Static Topic Bridges
Current Account Deficit and India's Balance of Payments Vulnerability
The Current Account Deficit (CAD) is the shortfall between India's receipts from (exports + inflows) and payments to (imports + outflows) the rest of the world. It consists of the trade balance (goods and services), net income, and net current transfers (including remittances).
India is structurally a net oil importer — oil constitutes approximately 25-30% of total import value. A $10 per barrel rise in crude oil prices worsens India's CAD by approximately $12-15 billion annually. The rupee is inversely correlated with oil prices: higher oil prices → larger import bill → dollar demand → rupee depreciation → imported inflation (a feedback loop that UPSC frequently tests).
- Oil's share of India's total imports: ~25-30%
- India imports ~2.74 million barrels/day of crude oil
- ~55% of India's crude imports transit the Strait of Hormuz
- Impact rule of thumb: $10/barrel rise = ~$12-15 billion additional annual import bill
- Rupee-oil inverse correlation is a standard macroeconomic concept in GS3
Connection to this news: The Hormuz disruption directly threatens India's import bill, CAD, and rupee stability, compounding existing fiscal pressures and demonstrating the structural vulnerability of oil-import-dependent emerging economies.
Remittances and India's Invisibles Account
India is the world's largest recipient of remittances — receiving approximately $125 billion in 2024 (World Bank data). Remittances are classified under "invisible receipts" in the current account, partially offsetting India's chronic trade deficit. Approximately 35-40% of India's remittances originate from Gulf Cooperation Council (GCC) countries — UAE, Saudi Arabia, Kuwait, Qatar, Oman, Bahrain — where over 8 million Indian migrants work.
An escalating Iran conflict threatens Gulf stability, risks disrupting Indian worker safety, and could trigger return migration that shrinks remittance inflows precisely when India's oil import costs are rising — a double hit to the current account.
- India's remittance receipts (2024): ~$125 billion (world's largest recipient)

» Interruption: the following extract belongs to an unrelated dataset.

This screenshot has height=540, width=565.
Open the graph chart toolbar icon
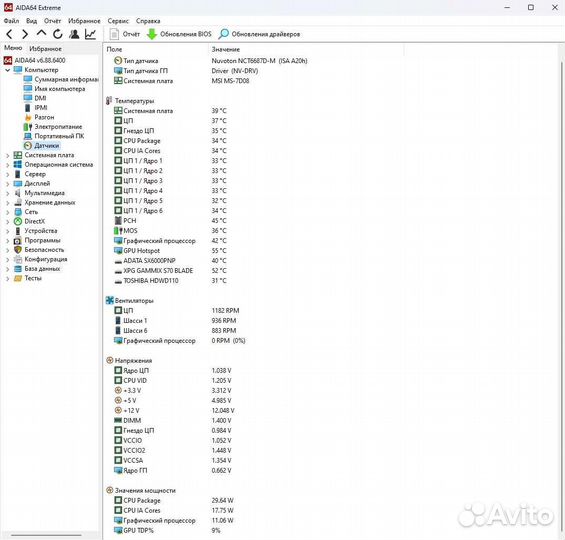point(90,34)
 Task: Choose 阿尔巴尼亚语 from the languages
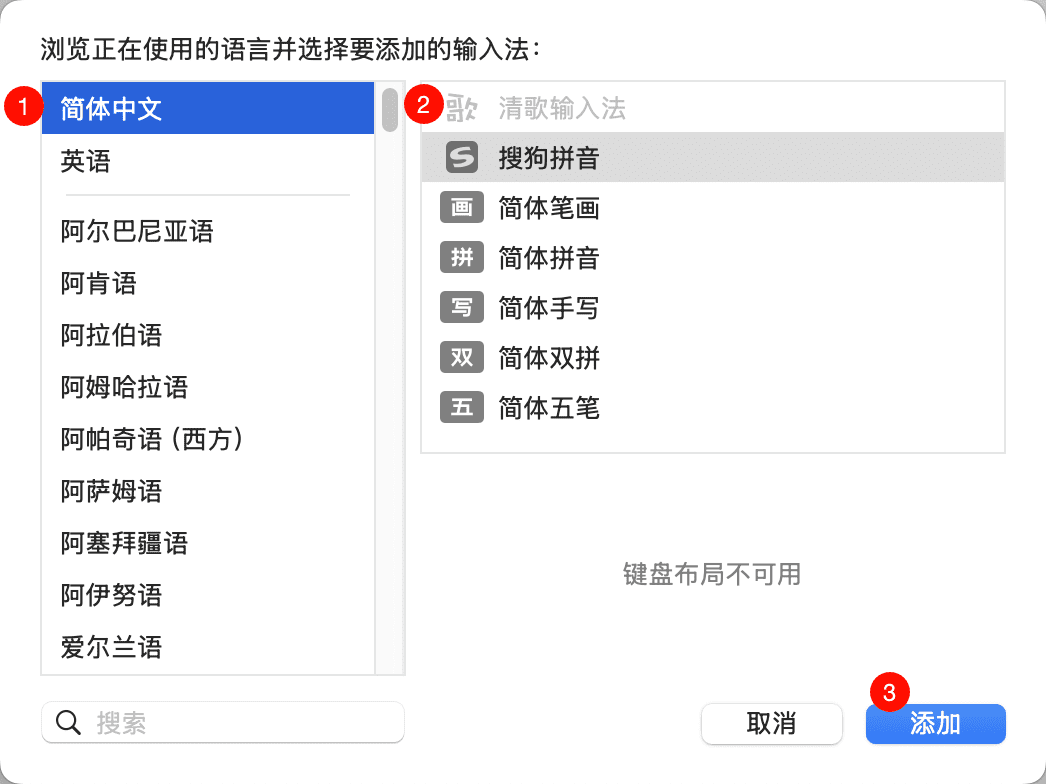click(x=137, y=232)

- GCC share of India's remittances: ~35-40%
- Indian diaspora in GCC: ~8 million workers
- Remittances are classified under "invisible receipts" in the current account
Connection to this news: Beyond crude oil, the Iran conflict threatens remittance flows from Gulf-based Indian workers — potentially widening India's CAD through both increased import costs and reduced invisible receipts simultaneously.
Strategic Petroleum Reserves (SPR) and Energy Security Policy
India established a Strategic Petroleum Reserve (SPR) programme under the Indian Strategic Petroleum Reserves Limited (ISPRL) to maintain emergency oil stockpiles. The government maintains approximately 5.33 million metric tonnes (MMT) of crude oil across three underground facilities: Visakhapatnam (1.33 MMT), Mangaluru (1.5 MMT), and Padur (2.5 MMT). This represents approximately 9-10 days of national consumption.
Additionally, commercial stocks held by refineries and distributors add another 15-20 days. The IEA (International Energy Agency) recommends member states maintain 90 days of net import reserves — India holds well below this threshold and is not an IEA member (though it participates as an Association country).
- ISPRL underground reserves: 5.33 MMT (Visakhapatnam, Mangaluru, Padur)
- Total strategic + commercial buffer: ~20-25 days of consumption
- IEA 90-day reserve recommendation: India is below this threshold
- India's SPR expansion Phase-2: Planned at Chandikhol (Odisha) and Padur (expansion)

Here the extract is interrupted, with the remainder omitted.